Will the Obama visit help Marbella’s image?
A couple of years ago I worked for clients who for health reasons needed to buy a property in a 'warm winter' destination.
So Michelle Obama’s choice makes sense to me; the weather is guaranteed to be splendid, with none of the violent electrical storms that can ruin the weather for days further north in the Mediterranean.
The lady of the house was a New Zealander so they had always gone there for a bit of warmth in the northern winter but they were finding the long flight and 11 hour time change less appealing with every passing year. So this new property had to be in the northern hemisphere with a flight time of a couple of hours from the UK., in other words, mainland Europe. A bit of research told them that there was really only one destination that would give them the winter climate they wanted and that was Mediterranean southern Spain. As they didn’t know their way around they decided to use The Property Finders to guide them and after speaking to them I reckoned that the only place that would give them the mix they wanted was Marbella or very close by.
They were sceptical. Their expectations were low because like a lot of people they had been influenced by what they had read and heard about the place and as this made it sound so dire they had stayed away. So my first job was to give them an overview of the town and surrounding area and I still remember their reaction when we drove along the main avenue with the jacarandas trees in bloom, peeked at the Old Town and the beaches; they were astounded. From the sneering, negative comments they had seen online and in the press they were expecting a down-market, high-rise mess, what they saw couldn’t have been more different.
I was reminded of these clients yesterday when I read the piece in The Times by Anne Ashworth, the editor of their Friday property supplement, Bricks and Mortar –’Ignore the snobs, Marbella is ideal for the Obamas’. I think she is absolutely right and I’m in no doubt that most of the people who are so sniffy and dismissive of Marbella have never actually been there.

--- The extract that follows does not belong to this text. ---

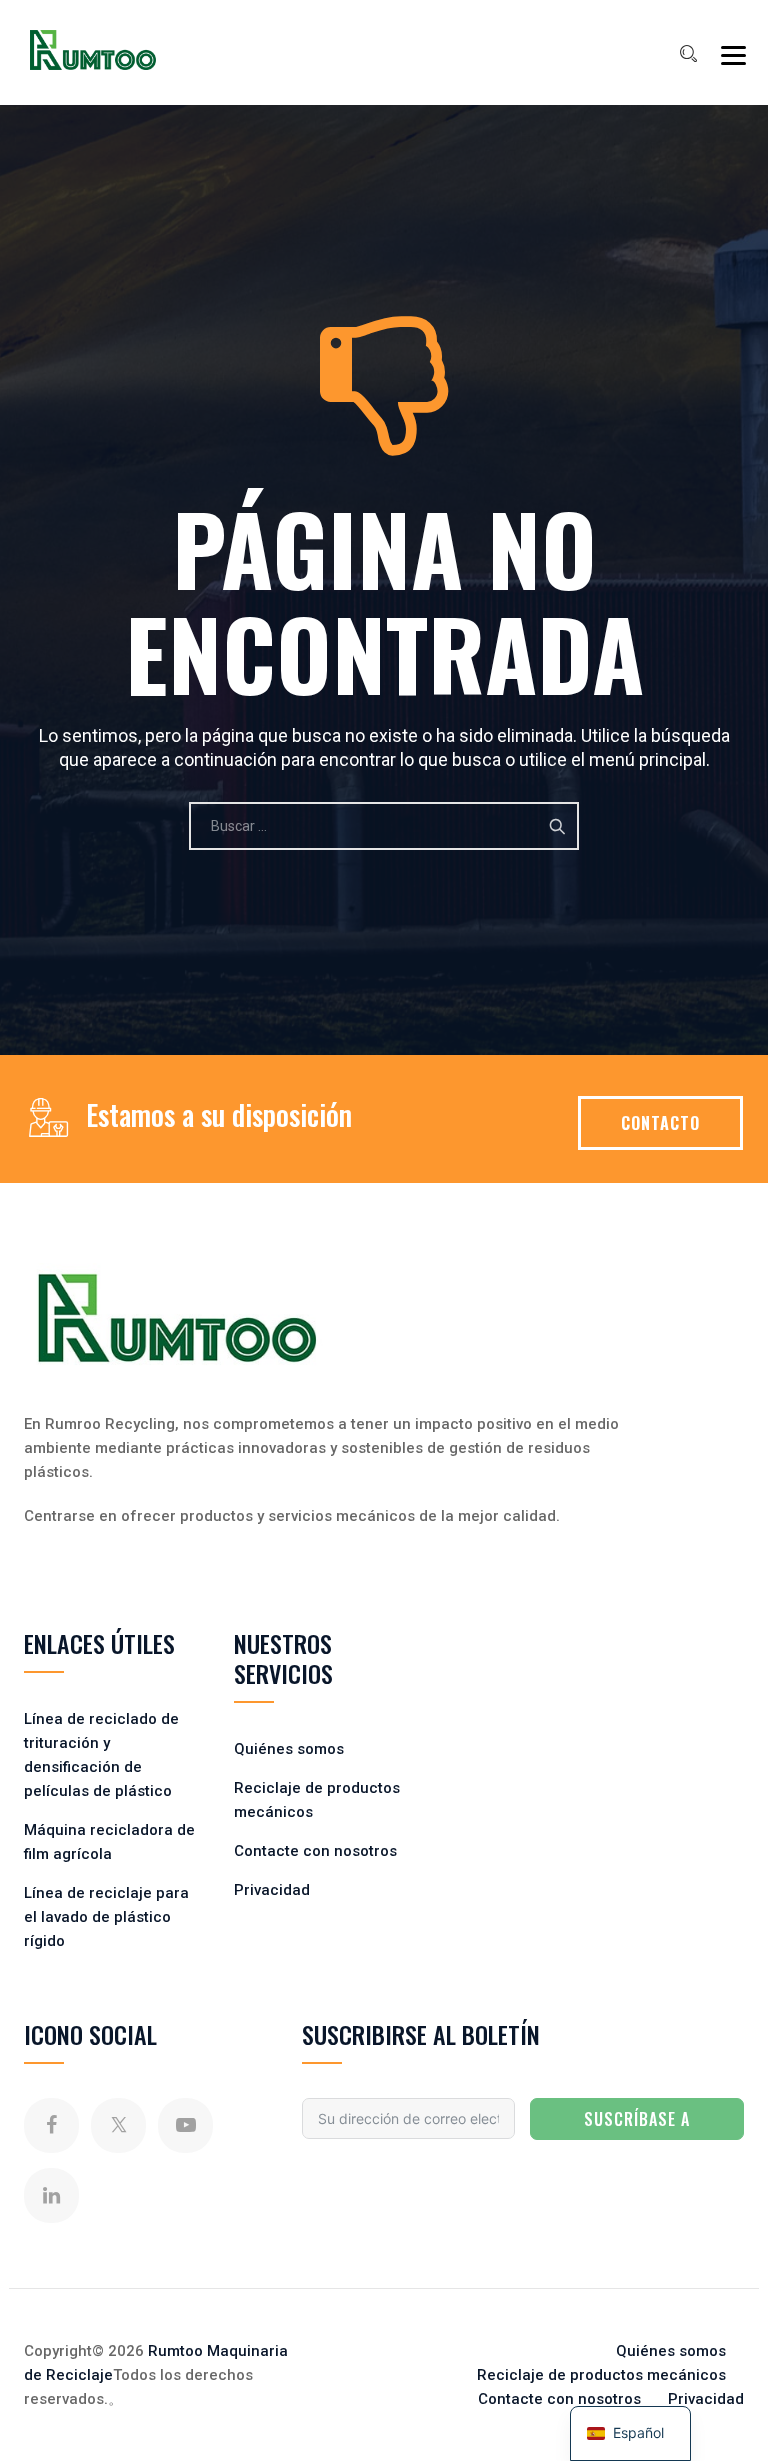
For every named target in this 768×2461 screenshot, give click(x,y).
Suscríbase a (637, 2119)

Marbella the town isn’t large. It is a charming Spanish town with lovely beaches, an historic Old Town dating back to Roman and Moorish times and a delightful Alameda where, as in all Spanish towns and villages, the locals still go for a stroll and a chat in their finery of an evening, just as they have done for generations. In town last week for a signing at the notary I was struck, as ever, by how smartly people were dressed. Business people in business gear in spite of the 35 degree heat and not a bikini top or bare chest in sight, other than at the beach, while in many parts of the Costa del Sol this revolting and inappropriate dress code is de rigueur. Do these people not pack street clothes?

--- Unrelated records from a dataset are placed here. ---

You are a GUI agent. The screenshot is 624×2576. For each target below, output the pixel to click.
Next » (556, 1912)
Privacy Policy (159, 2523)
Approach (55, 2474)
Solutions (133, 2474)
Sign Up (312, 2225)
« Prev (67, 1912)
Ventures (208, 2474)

A big part of Marbella’s image problem is precisely because it is on the Costa del Sol, three small words that seem to be shorthand for grottiness and down-market tourism and in parts of the coasts that’s a fair description but Marbella is in a different class. Another part of the problem is that everyone wants that class to rub off on them – I’ve seen developers try to market their product as Marbella when it is fully 40kms away. In reality, the Marbella effect covers a very limited area and outside of this, while you may be close, you are somewhere else. Marbella’s reputation as an upmarket destination dates from the founding of The Marbella Club in the 1960s, unashamedly exclusive and my hope is that with the collapse of the mass market property market it will return to exactly that, something of a jewel that still sparkles more brightly than the surrounding mish-mash.

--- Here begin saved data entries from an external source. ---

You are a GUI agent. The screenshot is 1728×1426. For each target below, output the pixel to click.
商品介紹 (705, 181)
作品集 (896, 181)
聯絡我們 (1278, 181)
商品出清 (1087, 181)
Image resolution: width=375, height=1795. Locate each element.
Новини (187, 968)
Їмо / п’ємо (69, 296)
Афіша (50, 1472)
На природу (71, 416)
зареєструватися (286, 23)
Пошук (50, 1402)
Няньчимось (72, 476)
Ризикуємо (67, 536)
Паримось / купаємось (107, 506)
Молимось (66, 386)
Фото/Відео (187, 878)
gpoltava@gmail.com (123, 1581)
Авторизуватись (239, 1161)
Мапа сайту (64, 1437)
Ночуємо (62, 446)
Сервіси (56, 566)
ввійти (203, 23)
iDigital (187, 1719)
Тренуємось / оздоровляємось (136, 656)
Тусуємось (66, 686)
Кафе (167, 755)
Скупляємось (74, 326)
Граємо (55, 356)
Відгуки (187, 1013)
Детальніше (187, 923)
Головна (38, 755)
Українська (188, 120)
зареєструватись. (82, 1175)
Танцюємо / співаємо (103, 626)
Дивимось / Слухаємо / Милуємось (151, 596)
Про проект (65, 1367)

So Michelle Obama’s choice makes sense to me; the weather is guaranteed to be splendid, with none of the violent electrical storms that can ruin the weather for days further north in the Mediterranean. Marbella and Puerto Banús are full of chic shops and expensive dining but if you know where to go it is still possible to lean up against a counter with your foot resting on a rail and eat tapas with the locals at €1.50 a pop. As for the beaches if when you think of the Costa del Sol you only imagine rows of sun loungers with a body on each one then you don’t know Marbella. Yes, there are the smart beach clubs for all day partying but there are also quiet beaches of sand dunes and a short walk to the nearest chiringuito, Andalucía’s fish restaurants on the sand, for a lunch of the freshest fish imaginable.
The Obama visit has really lifted the mood and ‘Thank you for choosing Marbella’ signs have popped up all over. Hard to put a price on the PR value. Just a shame she is not staying longer to find out just how much there is to do.
And did my clients overcome their scepticism about Marbella and buy? Of course they did, an apartment in a gated community about three minutes from Puerto Banús and 100 metres to the beach.